■ Given data:
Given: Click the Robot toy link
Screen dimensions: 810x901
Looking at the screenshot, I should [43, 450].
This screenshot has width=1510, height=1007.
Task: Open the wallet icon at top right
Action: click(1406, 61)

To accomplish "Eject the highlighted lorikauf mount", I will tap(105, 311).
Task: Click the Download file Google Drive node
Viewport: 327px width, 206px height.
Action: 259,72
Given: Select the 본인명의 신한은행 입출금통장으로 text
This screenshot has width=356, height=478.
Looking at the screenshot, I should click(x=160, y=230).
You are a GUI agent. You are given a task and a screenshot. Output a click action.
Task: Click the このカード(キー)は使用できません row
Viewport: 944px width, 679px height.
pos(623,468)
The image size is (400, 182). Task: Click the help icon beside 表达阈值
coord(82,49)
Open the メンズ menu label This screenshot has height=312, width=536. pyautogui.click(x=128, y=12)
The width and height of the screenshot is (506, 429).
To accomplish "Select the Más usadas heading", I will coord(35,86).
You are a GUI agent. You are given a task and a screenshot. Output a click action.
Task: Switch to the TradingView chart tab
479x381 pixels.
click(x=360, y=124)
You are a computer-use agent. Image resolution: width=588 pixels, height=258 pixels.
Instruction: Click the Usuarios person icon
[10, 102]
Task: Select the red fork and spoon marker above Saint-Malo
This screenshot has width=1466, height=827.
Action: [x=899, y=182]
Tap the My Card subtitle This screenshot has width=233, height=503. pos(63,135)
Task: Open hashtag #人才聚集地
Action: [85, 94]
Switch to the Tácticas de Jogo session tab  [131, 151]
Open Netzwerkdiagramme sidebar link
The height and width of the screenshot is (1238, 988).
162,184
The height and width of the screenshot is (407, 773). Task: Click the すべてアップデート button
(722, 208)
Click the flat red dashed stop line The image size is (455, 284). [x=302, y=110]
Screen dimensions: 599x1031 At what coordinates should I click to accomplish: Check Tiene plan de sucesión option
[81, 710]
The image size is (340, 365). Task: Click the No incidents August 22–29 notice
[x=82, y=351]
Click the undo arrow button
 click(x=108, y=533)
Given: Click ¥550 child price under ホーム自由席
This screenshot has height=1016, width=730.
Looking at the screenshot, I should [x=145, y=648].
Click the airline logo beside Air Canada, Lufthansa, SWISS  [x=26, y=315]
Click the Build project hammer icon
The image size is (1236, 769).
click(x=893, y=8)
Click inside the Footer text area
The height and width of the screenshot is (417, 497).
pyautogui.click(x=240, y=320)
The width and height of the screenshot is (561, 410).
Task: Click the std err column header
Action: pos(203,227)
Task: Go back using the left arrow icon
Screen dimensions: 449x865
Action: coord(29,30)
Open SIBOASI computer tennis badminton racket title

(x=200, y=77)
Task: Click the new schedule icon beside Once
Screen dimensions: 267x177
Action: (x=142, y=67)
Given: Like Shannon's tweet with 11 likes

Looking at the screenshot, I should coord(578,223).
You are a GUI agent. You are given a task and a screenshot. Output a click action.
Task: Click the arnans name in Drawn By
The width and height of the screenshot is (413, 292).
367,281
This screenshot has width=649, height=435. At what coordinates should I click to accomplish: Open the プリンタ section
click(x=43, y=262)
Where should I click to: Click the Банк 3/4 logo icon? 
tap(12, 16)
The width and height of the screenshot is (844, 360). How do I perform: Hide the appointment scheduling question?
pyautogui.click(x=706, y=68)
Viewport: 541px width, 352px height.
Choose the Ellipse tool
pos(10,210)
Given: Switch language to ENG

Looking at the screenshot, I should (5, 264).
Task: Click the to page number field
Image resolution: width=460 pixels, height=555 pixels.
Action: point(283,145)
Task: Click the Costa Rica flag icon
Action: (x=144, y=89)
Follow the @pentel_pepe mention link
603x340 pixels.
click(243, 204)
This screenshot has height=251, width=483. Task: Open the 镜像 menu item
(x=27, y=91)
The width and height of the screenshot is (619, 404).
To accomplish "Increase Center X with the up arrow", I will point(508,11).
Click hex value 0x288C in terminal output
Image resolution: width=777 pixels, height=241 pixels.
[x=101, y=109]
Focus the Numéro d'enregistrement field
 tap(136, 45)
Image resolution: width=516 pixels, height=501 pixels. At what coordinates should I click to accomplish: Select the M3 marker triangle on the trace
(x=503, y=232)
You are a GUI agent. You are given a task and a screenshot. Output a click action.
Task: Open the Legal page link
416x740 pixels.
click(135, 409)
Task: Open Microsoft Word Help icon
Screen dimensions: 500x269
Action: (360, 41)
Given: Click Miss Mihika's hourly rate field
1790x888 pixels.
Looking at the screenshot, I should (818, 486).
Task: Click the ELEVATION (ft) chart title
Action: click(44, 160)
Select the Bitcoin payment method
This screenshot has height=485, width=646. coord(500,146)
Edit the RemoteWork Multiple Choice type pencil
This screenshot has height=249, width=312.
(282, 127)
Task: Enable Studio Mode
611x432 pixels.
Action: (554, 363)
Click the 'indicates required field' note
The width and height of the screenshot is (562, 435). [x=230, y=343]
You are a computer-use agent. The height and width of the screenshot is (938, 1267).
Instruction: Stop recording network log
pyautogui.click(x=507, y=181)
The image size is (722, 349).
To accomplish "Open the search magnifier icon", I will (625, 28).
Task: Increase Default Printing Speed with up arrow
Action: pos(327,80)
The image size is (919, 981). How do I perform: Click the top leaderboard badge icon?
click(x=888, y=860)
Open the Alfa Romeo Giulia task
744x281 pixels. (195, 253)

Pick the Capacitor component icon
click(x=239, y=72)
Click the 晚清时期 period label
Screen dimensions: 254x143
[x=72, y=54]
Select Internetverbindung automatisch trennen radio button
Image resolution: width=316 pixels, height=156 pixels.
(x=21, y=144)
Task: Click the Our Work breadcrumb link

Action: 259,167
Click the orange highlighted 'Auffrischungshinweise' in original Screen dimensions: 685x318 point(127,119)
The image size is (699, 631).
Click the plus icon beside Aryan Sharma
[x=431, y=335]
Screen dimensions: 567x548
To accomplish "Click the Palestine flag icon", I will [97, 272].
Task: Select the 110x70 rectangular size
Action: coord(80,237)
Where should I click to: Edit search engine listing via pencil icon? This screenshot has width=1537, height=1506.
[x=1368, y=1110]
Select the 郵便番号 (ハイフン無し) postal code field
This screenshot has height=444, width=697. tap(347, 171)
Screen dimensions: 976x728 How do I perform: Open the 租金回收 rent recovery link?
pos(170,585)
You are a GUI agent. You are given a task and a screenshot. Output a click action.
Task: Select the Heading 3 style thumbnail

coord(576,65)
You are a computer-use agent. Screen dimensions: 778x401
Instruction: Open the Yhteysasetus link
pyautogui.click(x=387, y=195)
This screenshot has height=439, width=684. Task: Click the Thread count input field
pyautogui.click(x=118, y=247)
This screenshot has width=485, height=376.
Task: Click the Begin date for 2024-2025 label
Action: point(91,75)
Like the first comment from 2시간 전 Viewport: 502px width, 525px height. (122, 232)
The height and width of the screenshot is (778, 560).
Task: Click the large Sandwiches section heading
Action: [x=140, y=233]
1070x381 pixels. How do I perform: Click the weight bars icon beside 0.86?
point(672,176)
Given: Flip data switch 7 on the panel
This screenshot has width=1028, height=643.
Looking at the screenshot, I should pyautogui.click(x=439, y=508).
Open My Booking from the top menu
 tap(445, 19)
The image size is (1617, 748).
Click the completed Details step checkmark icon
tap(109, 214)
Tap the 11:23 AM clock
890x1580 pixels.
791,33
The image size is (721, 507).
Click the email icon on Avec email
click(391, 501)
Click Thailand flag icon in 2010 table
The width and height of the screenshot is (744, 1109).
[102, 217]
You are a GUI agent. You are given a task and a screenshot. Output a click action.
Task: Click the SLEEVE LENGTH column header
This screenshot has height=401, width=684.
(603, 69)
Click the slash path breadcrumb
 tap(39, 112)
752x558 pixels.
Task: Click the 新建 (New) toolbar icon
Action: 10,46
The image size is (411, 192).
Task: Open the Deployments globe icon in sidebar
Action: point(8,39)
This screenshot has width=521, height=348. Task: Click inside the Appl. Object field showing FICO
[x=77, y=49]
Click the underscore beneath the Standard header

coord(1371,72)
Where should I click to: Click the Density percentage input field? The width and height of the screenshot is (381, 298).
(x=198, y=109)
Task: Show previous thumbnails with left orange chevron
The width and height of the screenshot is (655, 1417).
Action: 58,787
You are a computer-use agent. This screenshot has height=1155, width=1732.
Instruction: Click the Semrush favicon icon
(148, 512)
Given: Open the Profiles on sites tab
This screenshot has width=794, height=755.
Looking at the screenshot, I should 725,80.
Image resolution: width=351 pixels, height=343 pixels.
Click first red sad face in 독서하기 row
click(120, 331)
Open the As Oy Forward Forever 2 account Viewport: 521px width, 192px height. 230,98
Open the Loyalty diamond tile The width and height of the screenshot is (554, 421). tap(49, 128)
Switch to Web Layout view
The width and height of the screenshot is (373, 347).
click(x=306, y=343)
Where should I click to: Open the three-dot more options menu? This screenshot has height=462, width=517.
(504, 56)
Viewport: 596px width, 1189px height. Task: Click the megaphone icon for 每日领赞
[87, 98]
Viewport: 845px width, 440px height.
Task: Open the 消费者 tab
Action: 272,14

■ Work instructions: Say how many lines of the preceding data include the word "left". The number is the whole answer.

■ Result for this task: 2